[DebugInfo] RFC: Introduce LLVM DI Checker utility

Hi,

I am sharing the proposal [0] which gives a brief introduction for the implementation of the LLVM DI Checker utility. On a very high level, it is a pair of LLVM (IR) Passes that check the preservation of the original debug info in the optimizations. There are options controlling the passes, that could be invoked from ``clang`` as well as from ``opt`` level.

By testing the utility on the GDB 7.11 project (using it as a testbed), it has found a certain number of potential issues regarding the DILocations (using it on LLVM project build itself, it has found one bug regarding DISubprogram metadata). Please take a look into the final report (on the GDB 7.11 testbed) generated from the script that collects the data at [1]. By looking at these data, it looks that the utility like this could be useful when trying to detect the real issues related to debug info production by the compiler.

Any thoughts on this? Thanks in advance!

[0] https://github.com/djolertrk/llvm-di-checker
[1] https://djolertrk.github.io/di-checker-html-report-example/

Best regards,
Djordje

That's a neat idea!

How would a tool like this distinguish between situations where debug locations are expected to be dropped or merged, such as the ones outlined in https://reviews.llvm.org/D81198? Is it generating false positives?

You mention that "An alternative to this is the debugify utility, but the difference is that the LLVM DI Checker deals with real debug info, rather than with the synthetic ones". How is that an advantage? Are you seeing too many false positives with the debugify-generated debug locations?

-- adrian

Hey Djordje,

It looks like a lot of the new infrastructure introduced here consists of logic copied from the debugify implementation. Why is introducing a new pair of passes better than extending the ones we have? The core infrastructure needed to track location loss for real (non-synthetic) source variables is is in place already.

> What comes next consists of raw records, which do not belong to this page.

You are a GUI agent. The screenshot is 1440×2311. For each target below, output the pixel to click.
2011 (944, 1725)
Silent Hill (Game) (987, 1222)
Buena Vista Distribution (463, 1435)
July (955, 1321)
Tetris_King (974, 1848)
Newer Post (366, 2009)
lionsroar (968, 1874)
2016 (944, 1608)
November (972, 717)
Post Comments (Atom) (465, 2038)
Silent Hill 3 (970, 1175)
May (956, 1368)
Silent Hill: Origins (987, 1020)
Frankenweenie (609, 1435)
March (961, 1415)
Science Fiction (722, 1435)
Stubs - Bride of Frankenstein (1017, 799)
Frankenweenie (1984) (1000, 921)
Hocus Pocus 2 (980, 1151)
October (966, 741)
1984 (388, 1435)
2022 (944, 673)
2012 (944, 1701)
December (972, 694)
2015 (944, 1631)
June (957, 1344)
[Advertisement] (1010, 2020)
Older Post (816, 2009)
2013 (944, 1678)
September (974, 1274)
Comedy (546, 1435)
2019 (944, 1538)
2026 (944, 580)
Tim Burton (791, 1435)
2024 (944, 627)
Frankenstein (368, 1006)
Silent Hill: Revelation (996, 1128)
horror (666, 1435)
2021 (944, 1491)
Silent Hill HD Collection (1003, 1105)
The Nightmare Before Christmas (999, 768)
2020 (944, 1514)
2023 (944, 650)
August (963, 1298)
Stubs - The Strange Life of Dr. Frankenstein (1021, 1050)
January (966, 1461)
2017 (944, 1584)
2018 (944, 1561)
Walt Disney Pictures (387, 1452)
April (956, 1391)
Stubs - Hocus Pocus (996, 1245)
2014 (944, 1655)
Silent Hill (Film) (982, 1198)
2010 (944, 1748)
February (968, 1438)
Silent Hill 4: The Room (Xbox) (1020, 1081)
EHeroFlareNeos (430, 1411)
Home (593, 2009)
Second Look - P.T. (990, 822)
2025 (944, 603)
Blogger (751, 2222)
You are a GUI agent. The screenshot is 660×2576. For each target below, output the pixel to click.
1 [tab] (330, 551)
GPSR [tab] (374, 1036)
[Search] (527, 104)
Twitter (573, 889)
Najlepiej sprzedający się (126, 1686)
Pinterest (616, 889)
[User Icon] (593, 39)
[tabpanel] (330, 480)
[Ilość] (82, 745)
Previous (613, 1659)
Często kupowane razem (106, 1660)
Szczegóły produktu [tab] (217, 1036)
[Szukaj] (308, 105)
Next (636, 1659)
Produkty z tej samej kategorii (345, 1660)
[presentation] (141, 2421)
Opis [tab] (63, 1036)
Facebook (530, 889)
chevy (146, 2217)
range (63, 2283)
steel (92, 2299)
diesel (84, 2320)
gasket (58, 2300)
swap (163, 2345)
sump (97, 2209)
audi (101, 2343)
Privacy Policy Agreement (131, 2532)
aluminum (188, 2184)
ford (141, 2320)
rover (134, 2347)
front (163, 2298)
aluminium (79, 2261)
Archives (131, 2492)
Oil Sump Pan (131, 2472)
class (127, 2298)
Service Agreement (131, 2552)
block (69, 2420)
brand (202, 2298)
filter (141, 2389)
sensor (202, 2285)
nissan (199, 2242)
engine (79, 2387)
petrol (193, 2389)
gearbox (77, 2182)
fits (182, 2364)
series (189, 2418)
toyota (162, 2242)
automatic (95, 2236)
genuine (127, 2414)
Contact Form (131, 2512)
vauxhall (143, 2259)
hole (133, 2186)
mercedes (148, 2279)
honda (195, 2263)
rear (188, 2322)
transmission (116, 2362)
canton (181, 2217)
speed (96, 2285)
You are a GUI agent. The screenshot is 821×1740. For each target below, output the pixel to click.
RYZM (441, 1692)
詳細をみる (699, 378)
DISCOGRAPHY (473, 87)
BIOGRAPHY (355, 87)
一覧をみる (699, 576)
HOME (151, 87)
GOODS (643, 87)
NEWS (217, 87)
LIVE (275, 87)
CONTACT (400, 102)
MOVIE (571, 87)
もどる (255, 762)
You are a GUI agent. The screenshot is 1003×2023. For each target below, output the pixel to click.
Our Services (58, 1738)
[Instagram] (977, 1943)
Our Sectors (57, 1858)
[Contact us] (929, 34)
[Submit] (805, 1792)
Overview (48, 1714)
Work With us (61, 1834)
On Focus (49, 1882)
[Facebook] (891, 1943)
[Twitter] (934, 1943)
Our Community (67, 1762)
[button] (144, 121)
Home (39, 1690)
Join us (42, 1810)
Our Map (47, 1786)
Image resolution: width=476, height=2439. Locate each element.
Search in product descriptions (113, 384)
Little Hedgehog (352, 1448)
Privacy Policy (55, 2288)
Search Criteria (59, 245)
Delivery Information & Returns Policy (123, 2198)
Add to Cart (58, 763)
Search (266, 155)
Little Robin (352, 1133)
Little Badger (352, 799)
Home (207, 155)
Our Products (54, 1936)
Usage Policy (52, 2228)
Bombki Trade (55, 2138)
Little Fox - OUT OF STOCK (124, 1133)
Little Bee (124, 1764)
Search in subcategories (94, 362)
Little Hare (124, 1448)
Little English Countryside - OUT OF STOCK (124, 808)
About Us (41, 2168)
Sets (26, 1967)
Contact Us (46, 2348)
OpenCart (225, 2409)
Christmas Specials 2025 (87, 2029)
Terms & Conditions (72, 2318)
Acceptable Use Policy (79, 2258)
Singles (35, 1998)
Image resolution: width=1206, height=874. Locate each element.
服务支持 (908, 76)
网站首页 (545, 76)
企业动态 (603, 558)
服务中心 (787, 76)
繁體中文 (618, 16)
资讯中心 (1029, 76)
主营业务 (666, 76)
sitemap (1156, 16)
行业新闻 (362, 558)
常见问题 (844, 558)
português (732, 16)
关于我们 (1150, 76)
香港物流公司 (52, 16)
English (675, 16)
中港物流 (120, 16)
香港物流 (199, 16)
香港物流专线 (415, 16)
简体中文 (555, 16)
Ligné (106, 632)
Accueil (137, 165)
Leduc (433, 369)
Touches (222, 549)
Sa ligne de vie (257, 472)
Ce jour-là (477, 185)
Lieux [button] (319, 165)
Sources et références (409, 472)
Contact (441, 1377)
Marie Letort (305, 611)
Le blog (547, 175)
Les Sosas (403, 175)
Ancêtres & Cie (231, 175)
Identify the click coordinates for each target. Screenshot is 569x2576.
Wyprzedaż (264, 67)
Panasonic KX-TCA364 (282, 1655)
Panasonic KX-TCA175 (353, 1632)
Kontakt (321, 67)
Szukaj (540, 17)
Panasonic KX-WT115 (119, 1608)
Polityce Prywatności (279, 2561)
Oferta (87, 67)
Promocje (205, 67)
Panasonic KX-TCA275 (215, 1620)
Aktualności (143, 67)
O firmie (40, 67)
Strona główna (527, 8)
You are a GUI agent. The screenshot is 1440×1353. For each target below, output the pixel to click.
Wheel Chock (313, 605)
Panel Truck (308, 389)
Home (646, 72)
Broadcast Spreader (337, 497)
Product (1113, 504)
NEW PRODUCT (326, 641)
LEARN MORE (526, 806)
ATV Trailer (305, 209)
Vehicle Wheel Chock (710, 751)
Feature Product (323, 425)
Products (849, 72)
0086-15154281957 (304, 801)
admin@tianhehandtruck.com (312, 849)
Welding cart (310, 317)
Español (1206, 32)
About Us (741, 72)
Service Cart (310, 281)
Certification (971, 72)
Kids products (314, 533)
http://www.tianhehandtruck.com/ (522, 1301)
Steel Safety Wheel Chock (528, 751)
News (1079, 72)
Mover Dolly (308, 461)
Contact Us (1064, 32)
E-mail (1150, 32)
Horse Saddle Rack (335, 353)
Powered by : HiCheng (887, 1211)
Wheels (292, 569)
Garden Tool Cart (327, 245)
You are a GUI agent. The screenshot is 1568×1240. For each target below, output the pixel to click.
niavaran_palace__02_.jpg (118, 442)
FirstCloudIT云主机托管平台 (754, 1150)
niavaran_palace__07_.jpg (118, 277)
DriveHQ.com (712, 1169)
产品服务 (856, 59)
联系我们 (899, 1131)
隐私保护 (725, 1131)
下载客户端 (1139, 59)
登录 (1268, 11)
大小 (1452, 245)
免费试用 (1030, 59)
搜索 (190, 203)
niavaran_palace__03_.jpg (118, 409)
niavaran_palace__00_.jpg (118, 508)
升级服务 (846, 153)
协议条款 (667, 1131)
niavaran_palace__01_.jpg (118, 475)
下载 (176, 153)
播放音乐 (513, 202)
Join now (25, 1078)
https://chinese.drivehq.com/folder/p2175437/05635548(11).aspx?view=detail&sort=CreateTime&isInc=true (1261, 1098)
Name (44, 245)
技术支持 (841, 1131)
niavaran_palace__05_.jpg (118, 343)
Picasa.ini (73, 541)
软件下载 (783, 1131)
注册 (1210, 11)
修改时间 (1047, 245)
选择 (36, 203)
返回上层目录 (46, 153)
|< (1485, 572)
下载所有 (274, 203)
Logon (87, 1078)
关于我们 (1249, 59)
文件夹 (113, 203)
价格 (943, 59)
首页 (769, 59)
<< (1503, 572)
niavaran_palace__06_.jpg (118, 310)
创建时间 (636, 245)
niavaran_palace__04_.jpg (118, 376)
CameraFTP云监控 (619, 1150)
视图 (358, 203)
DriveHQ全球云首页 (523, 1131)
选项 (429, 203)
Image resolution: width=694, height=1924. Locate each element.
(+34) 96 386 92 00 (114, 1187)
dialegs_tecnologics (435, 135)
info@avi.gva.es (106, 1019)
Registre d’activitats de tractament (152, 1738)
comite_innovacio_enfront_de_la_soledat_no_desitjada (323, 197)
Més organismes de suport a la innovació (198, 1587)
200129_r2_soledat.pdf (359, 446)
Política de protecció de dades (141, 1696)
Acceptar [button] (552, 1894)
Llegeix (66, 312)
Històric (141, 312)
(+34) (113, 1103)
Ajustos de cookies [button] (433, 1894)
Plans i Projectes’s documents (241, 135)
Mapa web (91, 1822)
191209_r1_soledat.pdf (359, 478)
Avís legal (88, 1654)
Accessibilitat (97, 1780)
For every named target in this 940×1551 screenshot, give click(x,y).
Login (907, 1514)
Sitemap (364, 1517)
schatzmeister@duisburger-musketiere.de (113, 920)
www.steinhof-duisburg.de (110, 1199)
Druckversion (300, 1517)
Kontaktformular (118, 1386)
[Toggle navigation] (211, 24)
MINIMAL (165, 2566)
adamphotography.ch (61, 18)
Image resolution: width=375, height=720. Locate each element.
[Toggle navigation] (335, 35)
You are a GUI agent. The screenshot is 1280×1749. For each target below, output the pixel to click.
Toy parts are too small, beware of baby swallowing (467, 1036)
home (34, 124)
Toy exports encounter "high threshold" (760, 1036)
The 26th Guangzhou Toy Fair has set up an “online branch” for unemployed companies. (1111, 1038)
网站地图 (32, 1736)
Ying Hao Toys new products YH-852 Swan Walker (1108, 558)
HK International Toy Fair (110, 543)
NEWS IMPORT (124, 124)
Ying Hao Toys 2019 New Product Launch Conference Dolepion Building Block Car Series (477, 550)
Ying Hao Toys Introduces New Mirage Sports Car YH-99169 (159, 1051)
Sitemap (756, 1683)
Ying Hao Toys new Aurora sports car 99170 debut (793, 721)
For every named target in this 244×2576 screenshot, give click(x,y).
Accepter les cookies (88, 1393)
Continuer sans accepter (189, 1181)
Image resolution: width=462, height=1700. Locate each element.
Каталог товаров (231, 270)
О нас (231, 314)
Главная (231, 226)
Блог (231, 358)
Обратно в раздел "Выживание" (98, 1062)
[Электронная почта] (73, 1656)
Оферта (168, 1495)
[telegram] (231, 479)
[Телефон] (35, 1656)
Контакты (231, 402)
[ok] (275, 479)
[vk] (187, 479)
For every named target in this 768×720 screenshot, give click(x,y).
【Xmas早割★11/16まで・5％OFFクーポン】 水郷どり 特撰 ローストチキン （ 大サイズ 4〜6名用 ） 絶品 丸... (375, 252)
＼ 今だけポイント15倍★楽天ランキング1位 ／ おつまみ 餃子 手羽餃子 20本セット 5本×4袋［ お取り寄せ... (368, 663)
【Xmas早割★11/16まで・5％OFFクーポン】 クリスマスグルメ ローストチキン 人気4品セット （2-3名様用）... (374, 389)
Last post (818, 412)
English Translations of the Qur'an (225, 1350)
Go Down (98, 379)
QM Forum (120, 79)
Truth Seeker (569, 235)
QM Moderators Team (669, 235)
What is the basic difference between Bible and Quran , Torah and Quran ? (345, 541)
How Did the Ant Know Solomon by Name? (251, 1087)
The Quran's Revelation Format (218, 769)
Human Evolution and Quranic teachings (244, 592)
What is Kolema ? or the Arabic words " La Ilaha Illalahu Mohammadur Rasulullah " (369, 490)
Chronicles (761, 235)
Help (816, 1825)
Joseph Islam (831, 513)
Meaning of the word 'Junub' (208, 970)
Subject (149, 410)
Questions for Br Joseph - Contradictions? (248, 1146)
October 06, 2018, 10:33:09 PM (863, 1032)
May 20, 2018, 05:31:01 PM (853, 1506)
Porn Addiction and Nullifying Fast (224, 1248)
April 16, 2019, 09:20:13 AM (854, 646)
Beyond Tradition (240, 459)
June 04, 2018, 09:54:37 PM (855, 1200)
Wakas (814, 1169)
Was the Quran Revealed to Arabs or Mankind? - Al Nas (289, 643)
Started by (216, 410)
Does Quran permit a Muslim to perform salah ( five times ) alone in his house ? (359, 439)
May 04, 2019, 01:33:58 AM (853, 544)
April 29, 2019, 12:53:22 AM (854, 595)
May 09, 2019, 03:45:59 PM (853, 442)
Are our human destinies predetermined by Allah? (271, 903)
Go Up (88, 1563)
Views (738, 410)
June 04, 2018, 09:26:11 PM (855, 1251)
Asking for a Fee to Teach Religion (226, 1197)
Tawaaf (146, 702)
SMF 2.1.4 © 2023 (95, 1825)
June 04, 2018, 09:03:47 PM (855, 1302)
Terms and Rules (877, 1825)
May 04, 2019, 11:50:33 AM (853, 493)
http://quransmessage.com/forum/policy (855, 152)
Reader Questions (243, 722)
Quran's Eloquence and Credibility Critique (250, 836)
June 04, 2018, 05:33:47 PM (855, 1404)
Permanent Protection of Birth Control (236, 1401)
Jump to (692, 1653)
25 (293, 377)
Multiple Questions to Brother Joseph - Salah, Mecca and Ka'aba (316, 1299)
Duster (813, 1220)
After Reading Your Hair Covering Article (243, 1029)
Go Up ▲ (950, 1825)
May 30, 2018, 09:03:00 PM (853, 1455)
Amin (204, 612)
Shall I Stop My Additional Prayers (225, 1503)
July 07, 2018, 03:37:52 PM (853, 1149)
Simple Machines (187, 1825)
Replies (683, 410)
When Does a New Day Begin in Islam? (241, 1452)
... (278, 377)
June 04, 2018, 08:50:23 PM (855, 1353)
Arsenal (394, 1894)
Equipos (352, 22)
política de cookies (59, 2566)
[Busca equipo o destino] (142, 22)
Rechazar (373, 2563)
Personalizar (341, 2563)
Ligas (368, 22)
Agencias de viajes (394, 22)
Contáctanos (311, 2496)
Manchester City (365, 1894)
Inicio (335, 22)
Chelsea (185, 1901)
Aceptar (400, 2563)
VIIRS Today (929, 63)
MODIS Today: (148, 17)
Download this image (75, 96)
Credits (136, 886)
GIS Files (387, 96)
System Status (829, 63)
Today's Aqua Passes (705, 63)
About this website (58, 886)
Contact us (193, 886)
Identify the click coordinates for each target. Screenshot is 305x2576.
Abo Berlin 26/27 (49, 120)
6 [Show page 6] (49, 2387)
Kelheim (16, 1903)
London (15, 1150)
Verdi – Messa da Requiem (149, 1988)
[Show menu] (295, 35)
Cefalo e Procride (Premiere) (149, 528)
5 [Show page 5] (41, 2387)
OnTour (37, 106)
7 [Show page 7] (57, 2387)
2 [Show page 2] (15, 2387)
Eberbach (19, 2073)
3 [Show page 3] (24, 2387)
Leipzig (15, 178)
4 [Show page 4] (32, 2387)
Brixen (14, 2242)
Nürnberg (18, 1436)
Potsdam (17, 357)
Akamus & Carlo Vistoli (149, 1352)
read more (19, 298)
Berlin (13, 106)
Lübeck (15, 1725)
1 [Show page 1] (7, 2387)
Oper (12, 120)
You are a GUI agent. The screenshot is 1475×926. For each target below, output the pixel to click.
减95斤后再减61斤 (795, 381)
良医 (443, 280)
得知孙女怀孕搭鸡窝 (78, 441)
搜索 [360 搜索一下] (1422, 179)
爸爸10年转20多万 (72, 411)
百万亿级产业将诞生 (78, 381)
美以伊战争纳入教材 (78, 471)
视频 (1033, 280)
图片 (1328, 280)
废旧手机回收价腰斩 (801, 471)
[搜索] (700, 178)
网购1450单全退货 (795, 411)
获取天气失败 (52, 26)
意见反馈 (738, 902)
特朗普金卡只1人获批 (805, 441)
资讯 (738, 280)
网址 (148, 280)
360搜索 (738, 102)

Stepping back a bit, I’m also surprised by the decision to move away from synthetic testing when there’s still so much low-hanging fruit to pick using that technique. The example from https://reviews.llvm.org/D81939 illustrates this perfectly: in this case it’s not necessary to invent a new testing technique to uncover the bug, because simply running ./bin/llvm-lit -Dopt="opt -debugify-each" test/Transforms/DeadArgElim finds the same issue.

In D81939, you discuss finding the new tool useful when responding to bug reports about optimized-out variables or missing locations. We sorely do need something better than -opt-bisect-limit, but why not start with something simple? -check-debugify already knows how to report when & where a location is dropped, it would be simple to teach it to emit a report when a variable is fully optimized-out.

Hi Adrian,

Thanks for the comments!

> How would a tool like this distinguish between situations where debug locations are expected to be dropped or merged, such as the ones outlined in https://reviews.llvm.org/D81198? Is it generating false positives?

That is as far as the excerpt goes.